## [Exercise]
Please copy exactly the line that contains "Instruction: Choose テレビCM from the list" and every line after it through the end of the records, leaving the pictures out.

## [Dataset records]

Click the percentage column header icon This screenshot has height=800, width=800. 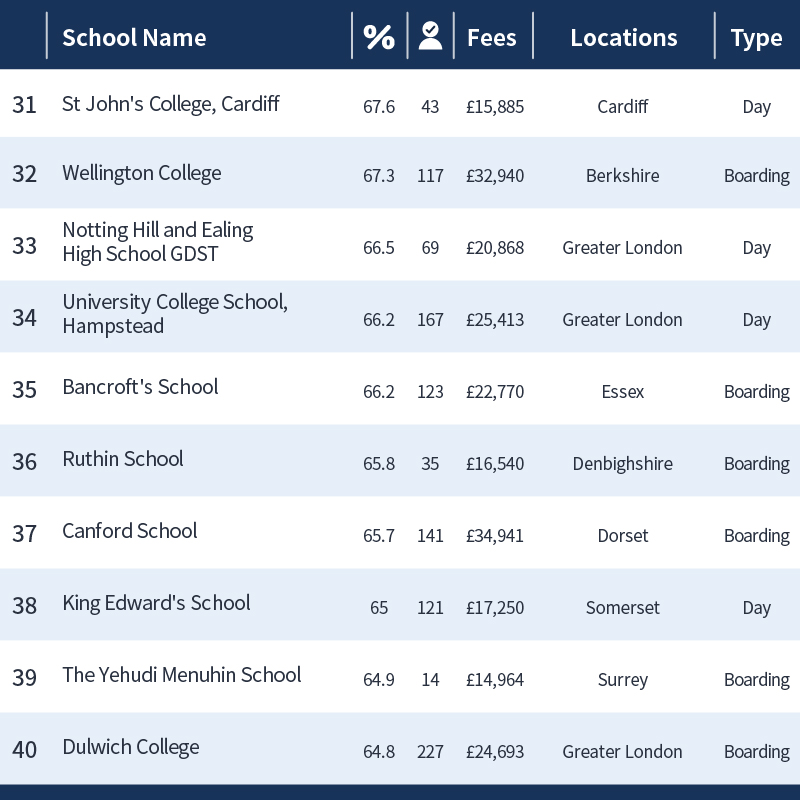click(x=379, y=37)
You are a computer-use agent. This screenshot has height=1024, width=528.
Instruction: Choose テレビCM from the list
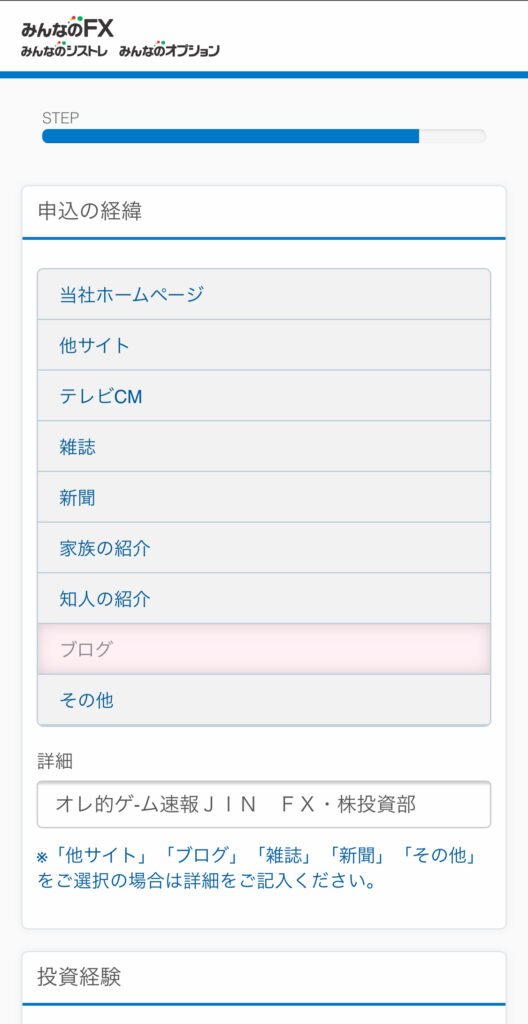[264, 396]
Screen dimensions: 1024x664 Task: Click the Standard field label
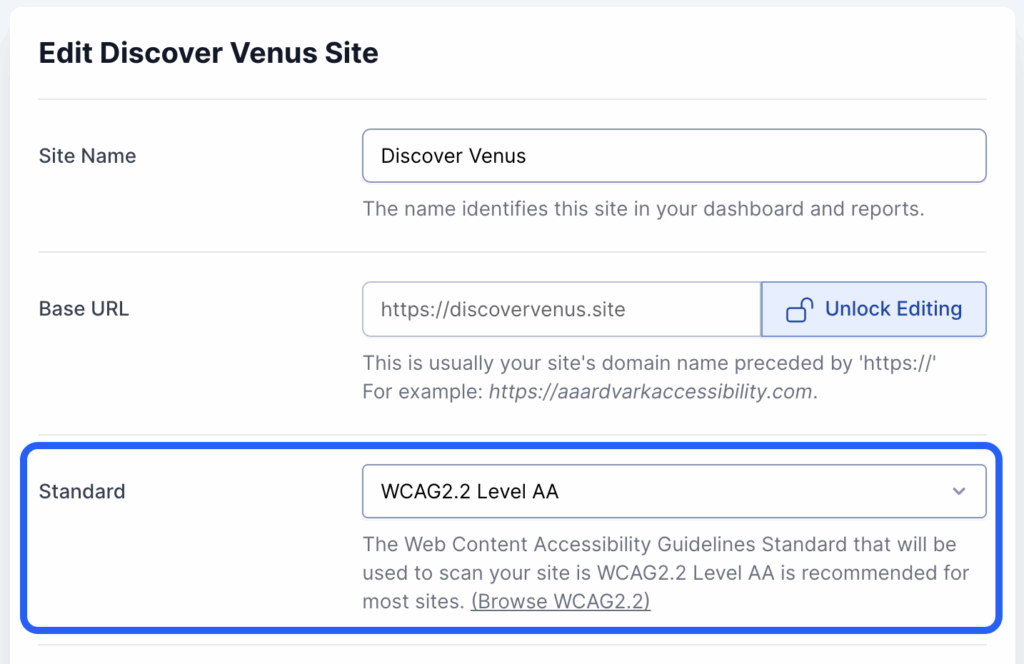(82, 491)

## [Answer space]
Instruction: Choose テレビCM from the list
[264, 396]
Screen dimensions: 1024x664 Task: Click the Standard field label
(82, 491)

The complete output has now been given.